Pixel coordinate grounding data
********
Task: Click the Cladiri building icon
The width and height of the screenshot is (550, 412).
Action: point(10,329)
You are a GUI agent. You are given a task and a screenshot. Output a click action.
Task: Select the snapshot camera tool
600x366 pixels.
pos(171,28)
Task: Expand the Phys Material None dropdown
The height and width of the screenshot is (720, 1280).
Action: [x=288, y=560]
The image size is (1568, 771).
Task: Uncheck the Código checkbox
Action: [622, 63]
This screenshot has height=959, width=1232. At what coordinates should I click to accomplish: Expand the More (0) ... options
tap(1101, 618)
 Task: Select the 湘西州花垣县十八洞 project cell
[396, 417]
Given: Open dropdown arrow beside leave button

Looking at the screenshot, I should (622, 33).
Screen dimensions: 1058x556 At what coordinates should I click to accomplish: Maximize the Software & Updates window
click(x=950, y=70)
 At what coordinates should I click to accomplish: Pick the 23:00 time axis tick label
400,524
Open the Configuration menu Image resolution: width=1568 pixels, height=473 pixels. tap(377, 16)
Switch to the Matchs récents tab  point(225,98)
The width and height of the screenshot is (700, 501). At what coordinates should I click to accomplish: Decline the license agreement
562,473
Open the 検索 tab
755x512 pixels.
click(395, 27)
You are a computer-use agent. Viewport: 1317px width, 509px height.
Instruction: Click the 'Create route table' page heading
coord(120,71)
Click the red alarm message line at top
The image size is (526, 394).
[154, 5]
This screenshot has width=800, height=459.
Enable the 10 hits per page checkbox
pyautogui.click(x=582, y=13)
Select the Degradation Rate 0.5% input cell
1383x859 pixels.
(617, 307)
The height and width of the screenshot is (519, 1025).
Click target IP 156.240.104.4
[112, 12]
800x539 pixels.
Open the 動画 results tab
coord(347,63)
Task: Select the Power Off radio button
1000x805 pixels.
********
**EXERCISE DESCRIPTION**: The first line of the entries above marks where to begin; repeat each line exactly through the one that contains "You are a computer-use", and include that line.

**RESPONSE FOR THIS EXERCISE**:
Task: Click the Cladiri building icon
The width and height of the screenshot is (550, 412).
Action: point(10,329)
You are a GUI agent. You are given a task and a screenshot. Output a click action.
Task: Select the snapshot camera tool
600x366 pixels.
pos(171,28)
Task: Expand the Phys Material None dropdown
The height and width of the screenshot is (720, 1280).
Action: [x=288, y=560]
The image size is (1568, 771).
Task: Uncheck the Código checkbox
Action: [622, 63]
This screenshot has height=959, width=1232. At what coordinates should I click to accomplish: Expand the More (0) ... options
tap(1101, 618)
 Task: Select the 湘西州花垣县十八洞 project cell
[396, 417]
Given: Open dropdown arrow beside leave button

Looking at the screenshot, I should (622, 33).
Screen dimensions: 1058x556 At what coordinates should I click to accomplish: Maximize the Software & Updates window
click(x=950, y=70)
 At what coordinates should I click to accomplish: Pick the 23:00 time axis tick label
400,524
Open the Configuration menu Image resolution: width=1568 pixels, height=473 pixels. tap(377, 16)
Switch to the Matchs récents tab  point(225,98)
The width and height of the screenshot is (700, 501). At what coordinates should I click to accomplish: Decline the license agreement
562,473
Open the 検索 tab
755x512 pixels.
click(395, 27)
You are a computer-use agent. Viewport: 1317px width, 509px height.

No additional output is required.